• **TEXT UNDER STUDY**
○ ○ ○ ○ ○ ○ ○
Two of Revici's therapeutic compounds for cancer, amyl selenide and tri-thioformaldehyde (TT), tested positive in trials conducted in the late 1970s by the National Cancer Institute and Roswell Park Memorial Institute.9 Another selenium compound that Revici developed showed activity against four tumor systems in tests conducted in England. However, the dose at which antitumor activity was found was "fairly close to the toxic dose," and further studies of the compound were recommended.
An unpublished study of the 1,047 cancer patients treated with the Revici regimen between 1946 and 1955 was made by Robert Ravich, M.D., who worked closely with Revici. Most of the patients were far advanced or terminal, and most had prior conventional treatment. Of the 1,047 cases, Ravich found that 100 had favorable response (objective and subjective); 11 had objective response only; 95 had subjective response only; 296 showed no response; and 545 had equivocal or undetermined response (380 of this last group were treated for less than three months).10
The only published clinical study of Revici's treatment for cancer appeared in the Journal of the American Medical Association JAMA) in 1965. It was written by a panel of nine New York physicians after Revici himself requested that a scientific panel review his cancer-management program. After two years of observation, the panel concluded that the Revici therapy was "without value." The authors reported that 22 of the 33 patients in the study died of cancer or its complications while on the Revici treatment and 4 more died after discontinuing the regimen. None of the 33 showed signs of objective tumor regression, according to the authors.
○ ○ ○ ○ ○ ○ ○
Retype the passage of the Revici cancer treatment text from "Two of Revici's" up to and including "compound were recommended." without any changes. The listing that follows comes from a separate source.

• **SOURCE MATERIAL**
○ ○ ○ ○ ○ ○ ○
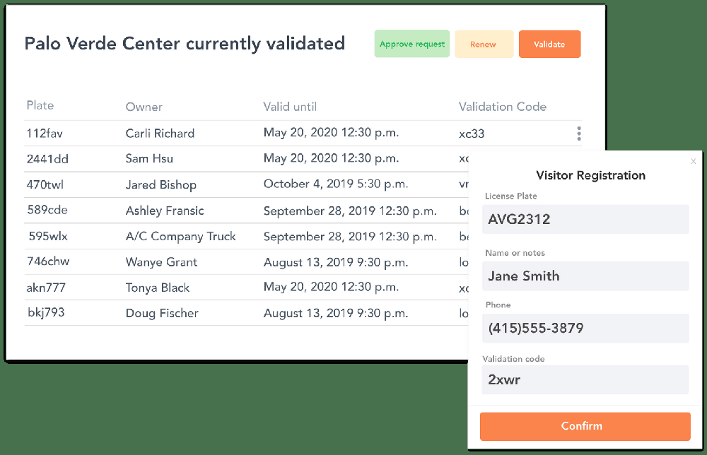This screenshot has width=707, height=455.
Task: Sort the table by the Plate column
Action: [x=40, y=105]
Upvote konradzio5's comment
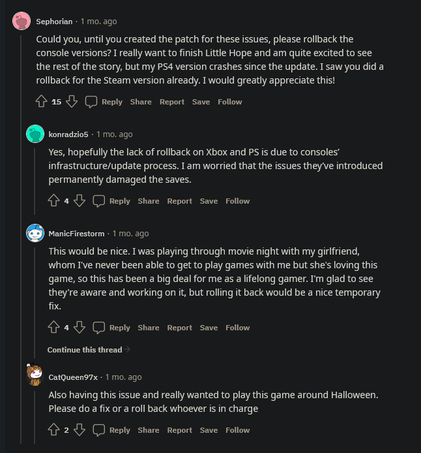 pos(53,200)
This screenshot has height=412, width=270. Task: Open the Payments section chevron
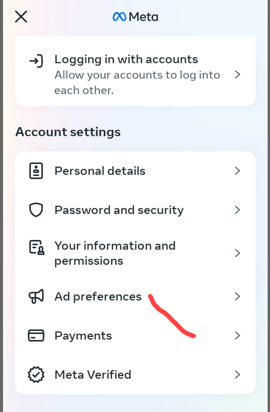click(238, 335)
○ ○ ○ ○ ○ ○ ○
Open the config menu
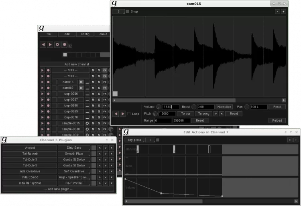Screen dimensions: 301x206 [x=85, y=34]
○ ○ ○ ○ ○ ○ ○
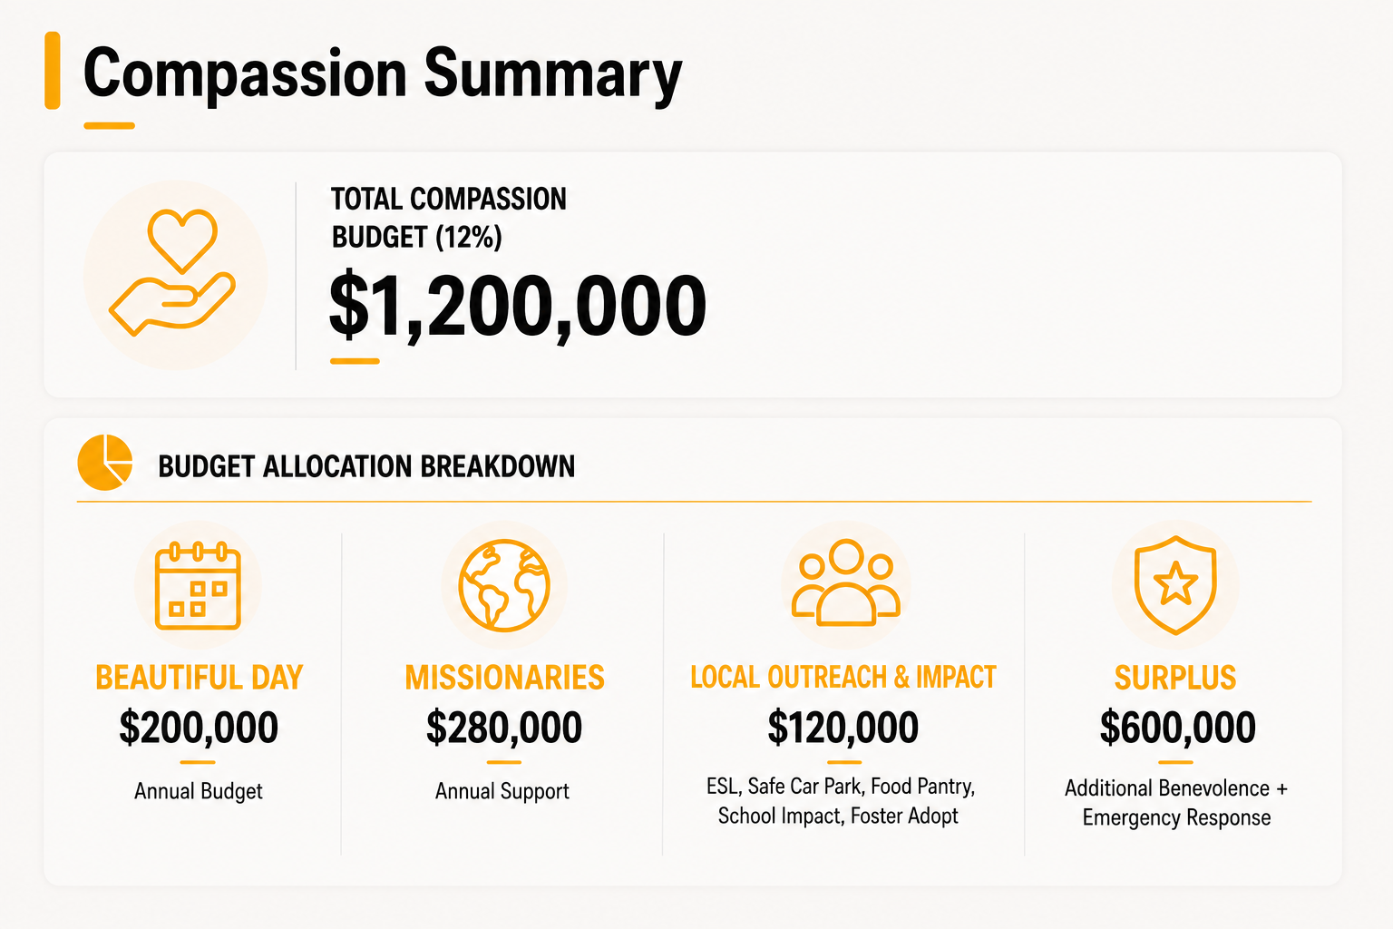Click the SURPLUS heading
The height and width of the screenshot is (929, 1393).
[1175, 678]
○ ○ ○ ○ ○ ○ ○
• **ANSWER TO THE EXERCISE**
Two of Revici's therapeutic compounds for cancer, amyl selenide and tri-thioformaldehyde (TT), tested positive in trials conducted in the late 1970s by the National Cancer Institute and Roswell Park Memorial Institute.9 Another selenium compound that Revici developed showed activity against four tumor systems in tests conducted in England. However, the dose at which antitumor activity was found was "fairly close to the toxic dose," and further studies of the compound were recommended.